R - Erreur, car ce ne sont pas les mêmes ! Les grandes entreprises très profitables et mondialisées contribuent davantage après une grosse décennie de baisse d'impôt, mais les PME bénéficient de la bouffée d'oxygène de nos mesures. Nous avons procédé à une redistribution importante vers le tissu productif créateur d'emplois. Travaillons désormais avec tous les acteurs de l'entreprise à réussir cette réindustrialisation.
Q - Comment comptez-vous convaincre les entreprises d'investir davantage en France ?
R - La France est d'ores et déjà la destination numéro un des implantations industrielles en Europe. Nous avons deux siècles de tradition depuis l'américain Haviland en 1832 jusqu'à Toyota en 1998 et Amazon en 2012. Mais, nous allons également engager un programme de relocalisation des entreprises françaises en France. La politique du président Obama en faveur du «reshoring» a un succès éclatant. Son programme a aidé les plus grandes sociétés américaines à calculer le meilleur endroit - l'Amérique - pour produire en fonction de la nouvelle donne mondiale : le coût des énergies, le prix du foncier, le coût du travail, qui a augmenté dans les pays émergents, le prix des transports et de la logistique qui monte. Les résultats sont spectaculaires. En un an, les États-Unis ont relocalisé 50 000 emplois.

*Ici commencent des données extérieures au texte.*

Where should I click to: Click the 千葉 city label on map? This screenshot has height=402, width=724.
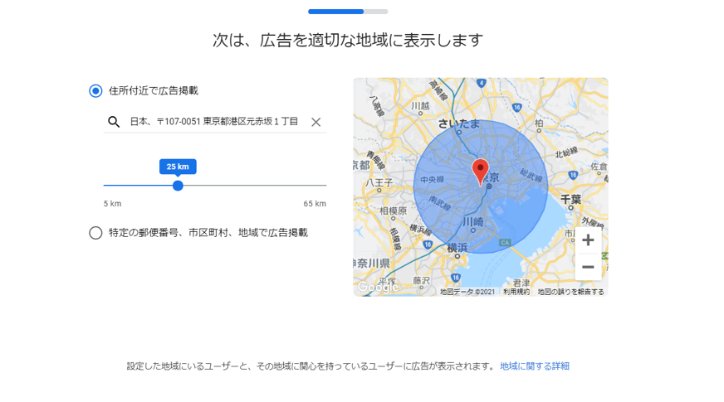point(571,199)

Q - Et concrètement pour la France ?
R - Nous créons un programme semblable de relocalisation que nous allons confier à une Agence. L'Agence française des investissements internationaux (Afii) va offrir gratuitement aux entreprises qui le souhaitent un nouveau service en leur permettant de calculer les avantages de tous ordres à relocaliser des activités. Par ailleurs, nous allons examiner toutes les demandes, au cas par cas, de blocage administratif ou réglementaire qui ralentirait ou gênerait tel ou tel investissement. Il y a un vrai mouvement naissant patriotique en France, à la fois des consommateurs et des producteurs. La marinière est devenue le symbole de l'engagement de chaque citoyen quelle que soit sa place dans la société, en faveur du made in France. D'ailleurs, en deux ans, le made in America s'est répandu comme une traînée de poudre aux États-Unis et a provoqué des changements sensibles de comportement.

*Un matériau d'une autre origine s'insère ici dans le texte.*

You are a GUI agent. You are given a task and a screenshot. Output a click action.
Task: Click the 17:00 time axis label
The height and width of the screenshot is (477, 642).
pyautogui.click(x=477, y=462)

Q - Quels résultats attendez-vous ?
R - Une trentaine d'entreprises ont déjà relocalisé une activité de production depuis deux ans. Comme par exemple le fabricant de jouet Smoby. L'entreprise a été rachetée par des industriels allemands qui ont décidé de quitter la Roumanie et la Chine pour revenir dans le Jura. Ils ont créé 400 emplois. Les opticiens Atol ont fait de même et leur slogan est désormais «avec Atoll, le redressement productif est en vue» ! Aujourd'hui, l'Agence française des investissements internationaux (Afii) a identifié une cible de 300 entreprises que nous souhaitons convaincre de relocaliser.
Q - Quels sont les secteurs les plus susceptibles de relocaliser selon vous ?
R - Le financement d'une relocalisation est beaucoup plus envisageable dans les filières françaises qui sont fortes et performantes comme l'aéronautique, la pharmacie ou le numérique. Ce sera plus difficile dans les secteurs en difficulté.
Q - Ce discours va à contre-courant d'un climat de défiance vis-à-vis de la France.
R - Écoutez, nous sommes dans un véritable état de mobilisation générale. Notre ministère, c'est le ministère de la réindustrialisation, par tous les moyens et notamment par l'hospitalité industrielle.
Q - Vous invitez les entreprises à revenir, mais votre discours sur Arcelor Mittal n'est pas très sécurisant...
R - Mes propos sur cette société dont je rappelle qu'elle a acquis l'acier français par une OPA hostile et par l'endettement n'avaient rien à voir avec la nationalité de son propriétaire. M. Mittal n'a pas respecté ses engagements. Il fallait le dire. C'est ce que j'ai dénoncé.